Seguir a Dios no significa que todo será fácil. Cada día debemos tomar nuestra cruz y seguir adelante. Muchas personas piensan que la vida es sencilla y que todo se resuelve dando órdenes o gritando cuando las cosas no salen como quieren.
Pero la vida nos enseña otra cosa: a veces es mejor guardar silencio y mantener la calma, porque muchas de las situaciones que vivimos son pruebas para ver si perdemos el control.
Dios sabe todo lo que sufrimos: lo que nos duele, lo que nos cansa y las luchas que llevamos por dentro. Ante Él nada está oculto. Él conoce las razones por las que a veces no pudimos hacer algo que teníamos planeado.

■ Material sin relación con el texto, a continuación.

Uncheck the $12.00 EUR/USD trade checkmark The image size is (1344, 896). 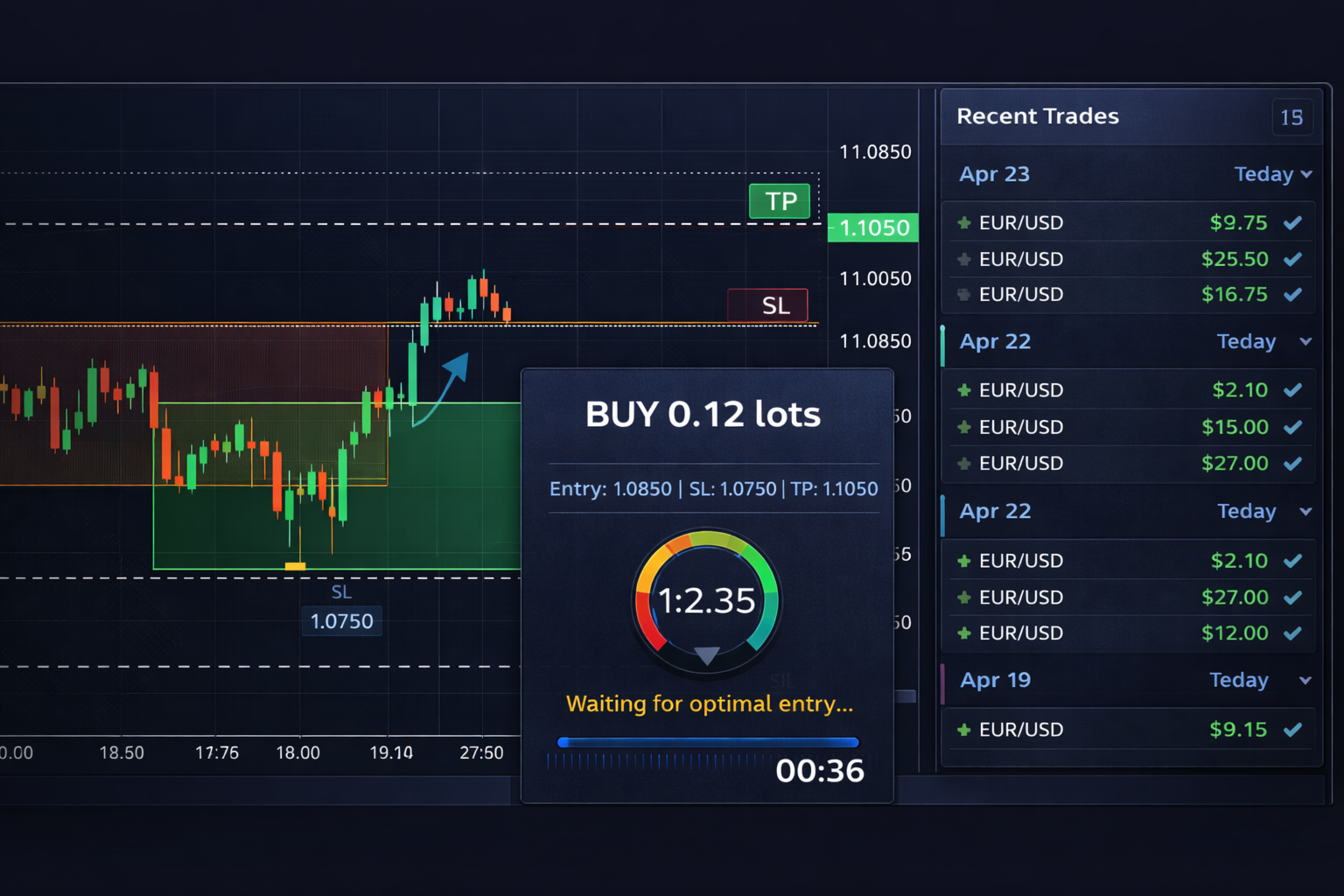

También es importante recordar que no somos los únicos que sufrimos en esta vida. Todos pasan por dificultades. Hay personas cansadas de su trabajo, padres que luchan por criar a sus hijos, personas que se sienten perdidas o desesperadas con su vida.
El sufrimiento es parte de la vida, pero cada persona decide cómo enfrentarlo. Algunos convierten su dolor en amargura y gritos, creyendo que al presionar a otros tendrán poder o se sentirán mejor.
Sin embargo, la verdadera fortaleza está en la paciencia, en la comprensión y en confiar en que Dios conoce nuestro corazón y nuestras luchas.